Le prospettive future del governo Alberto Fernández non cambiano: come detto in apertura, da una compagine governativa nata principalmente per spodestare Macrì non ci si può attendere misure radicali. Tuttavia, questo esecutivo sta prendendo una strada inattesa, in linea con i vecchi concetti del peronismo. Resta da vedere se questa linea può completare quella avviata con Néstor Kirchner nel 2003 con la rinazionalizzazione dei fondi pensione e delle grandi infrastrutture nazionali, quali Aerolíneas Argentinas (compagnia di bandiera), YPF (campi petroliferi fiscali), Correo Oficial, Aguas y Saneamientos Argentinos (AySA) (posta nazionale), Talleres Navales Dársena Norte (Tandanor) (navale), Fábrica Argentina de Aviones (Fadea) (aerei), Belgrano Cargas y Logística (treni), Ciccone Calcográfica (stampa di valuta) oltre alla creazione di Ieasa (nata dalla fusione di Enarsa e Ebisa) (energia), Arsat (satelliti), Adif (treni), Sofse (treni), RTA (radio e televisione), Ceatsa (alta tecnologia), Eana (navigazione aerea), Nuevos Aires del Sur (treni), Playas Ferroviarias (treni), Contenidos Públicos (comunicazione) e Corredores Viales (strade e autostrade).
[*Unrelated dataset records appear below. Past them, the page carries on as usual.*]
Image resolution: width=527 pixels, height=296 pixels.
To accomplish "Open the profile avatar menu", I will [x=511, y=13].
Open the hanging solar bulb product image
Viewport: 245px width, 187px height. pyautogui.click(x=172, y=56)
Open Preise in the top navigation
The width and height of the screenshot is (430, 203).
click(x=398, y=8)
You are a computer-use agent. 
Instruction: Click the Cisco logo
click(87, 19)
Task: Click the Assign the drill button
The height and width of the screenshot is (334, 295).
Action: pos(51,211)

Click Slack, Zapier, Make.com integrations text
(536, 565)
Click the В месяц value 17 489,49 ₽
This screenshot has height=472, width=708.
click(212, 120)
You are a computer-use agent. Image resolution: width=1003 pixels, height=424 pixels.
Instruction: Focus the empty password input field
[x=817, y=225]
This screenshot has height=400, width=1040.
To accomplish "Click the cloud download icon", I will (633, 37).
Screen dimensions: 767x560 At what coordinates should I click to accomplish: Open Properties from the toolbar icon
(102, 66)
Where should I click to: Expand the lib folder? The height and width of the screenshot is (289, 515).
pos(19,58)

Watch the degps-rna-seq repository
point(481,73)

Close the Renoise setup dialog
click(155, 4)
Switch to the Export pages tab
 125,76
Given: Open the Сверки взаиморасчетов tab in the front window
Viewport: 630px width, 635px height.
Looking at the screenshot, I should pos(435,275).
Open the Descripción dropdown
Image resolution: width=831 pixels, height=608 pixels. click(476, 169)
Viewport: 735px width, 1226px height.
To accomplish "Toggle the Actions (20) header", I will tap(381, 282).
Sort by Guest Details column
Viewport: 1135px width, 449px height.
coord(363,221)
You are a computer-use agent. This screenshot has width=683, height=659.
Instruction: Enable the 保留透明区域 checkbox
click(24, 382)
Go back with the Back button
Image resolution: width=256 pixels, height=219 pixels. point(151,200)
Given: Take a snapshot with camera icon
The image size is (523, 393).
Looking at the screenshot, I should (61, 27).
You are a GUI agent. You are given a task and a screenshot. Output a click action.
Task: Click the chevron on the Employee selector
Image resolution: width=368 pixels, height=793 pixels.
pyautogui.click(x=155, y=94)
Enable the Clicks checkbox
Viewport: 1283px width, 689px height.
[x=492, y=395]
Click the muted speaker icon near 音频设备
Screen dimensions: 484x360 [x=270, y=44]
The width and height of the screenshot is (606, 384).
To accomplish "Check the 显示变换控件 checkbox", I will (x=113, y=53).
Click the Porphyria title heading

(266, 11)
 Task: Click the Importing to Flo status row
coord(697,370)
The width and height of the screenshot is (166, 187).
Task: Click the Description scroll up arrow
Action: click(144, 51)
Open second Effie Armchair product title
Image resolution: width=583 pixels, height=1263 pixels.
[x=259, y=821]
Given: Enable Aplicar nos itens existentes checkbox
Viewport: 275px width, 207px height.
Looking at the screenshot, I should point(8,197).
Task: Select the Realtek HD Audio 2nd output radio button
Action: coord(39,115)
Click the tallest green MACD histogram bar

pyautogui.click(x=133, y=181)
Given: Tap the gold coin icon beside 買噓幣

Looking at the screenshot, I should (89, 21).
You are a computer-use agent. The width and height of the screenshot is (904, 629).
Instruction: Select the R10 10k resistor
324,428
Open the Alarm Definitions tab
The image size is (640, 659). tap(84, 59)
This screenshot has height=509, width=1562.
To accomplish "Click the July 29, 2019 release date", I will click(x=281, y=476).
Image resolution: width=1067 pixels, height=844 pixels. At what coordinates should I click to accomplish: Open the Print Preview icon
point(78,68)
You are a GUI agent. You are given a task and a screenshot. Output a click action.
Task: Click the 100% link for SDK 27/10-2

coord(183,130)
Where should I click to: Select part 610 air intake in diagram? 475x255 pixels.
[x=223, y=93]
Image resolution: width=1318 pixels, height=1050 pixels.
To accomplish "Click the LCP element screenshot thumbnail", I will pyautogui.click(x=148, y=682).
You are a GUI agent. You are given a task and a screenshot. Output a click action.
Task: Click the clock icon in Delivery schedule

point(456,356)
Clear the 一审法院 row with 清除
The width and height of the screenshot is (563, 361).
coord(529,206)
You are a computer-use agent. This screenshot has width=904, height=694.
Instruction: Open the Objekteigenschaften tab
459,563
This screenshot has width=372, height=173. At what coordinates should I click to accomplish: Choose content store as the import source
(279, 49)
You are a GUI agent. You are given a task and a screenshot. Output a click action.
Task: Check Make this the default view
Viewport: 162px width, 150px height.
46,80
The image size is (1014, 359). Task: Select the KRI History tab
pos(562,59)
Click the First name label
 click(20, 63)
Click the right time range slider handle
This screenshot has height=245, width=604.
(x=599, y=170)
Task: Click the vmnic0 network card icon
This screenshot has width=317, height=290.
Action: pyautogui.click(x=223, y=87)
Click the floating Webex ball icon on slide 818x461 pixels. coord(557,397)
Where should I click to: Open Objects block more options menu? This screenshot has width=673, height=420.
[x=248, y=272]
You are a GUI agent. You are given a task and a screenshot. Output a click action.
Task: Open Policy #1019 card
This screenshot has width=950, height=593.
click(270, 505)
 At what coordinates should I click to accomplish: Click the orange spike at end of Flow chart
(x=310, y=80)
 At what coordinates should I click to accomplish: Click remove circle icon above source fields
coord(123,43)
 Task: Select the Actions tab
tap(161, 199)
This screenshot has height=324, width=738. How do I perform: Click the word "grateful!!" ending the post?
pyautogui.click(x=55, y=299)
Questa vicenda, tuttavia, parla anche ai Paesi occidentali a capitalismo avanzato. Dopo decenni di espulsione dello Stato dall’economia, lo scoppio inatteso della pandemia sta riproponendo sulla scena mondiale una nuova fase di protagonismo dell’attore pubblico, richiesto anche dai settori dell’industria più riluttanti. Tuttavia, se da un lato bisogna tenere alta la guardia rispetto all’arrivismo del capitale, pronto a sfruttare l’interventismo statale nella fase di crisi, per tutelare i propri profitti, per poi richiederne prontamente il ritiro una volta messo in sicurezza – sulle spalle della collettività – l’economia, dall’altro è importante notare come una più solida, sostenibile e inclusiva crescita economica possa avvenire soltanto con un impegno diretto, e non solo marginale, dello Stato. É importante, in buona sostanza, restituire allo Stato la gestione delle industrie strategiche, poiché solo lo Stato può sottrarle alla logica del profitto e metterle al servizio del miglioramento delle condizioni delle classi subalterne.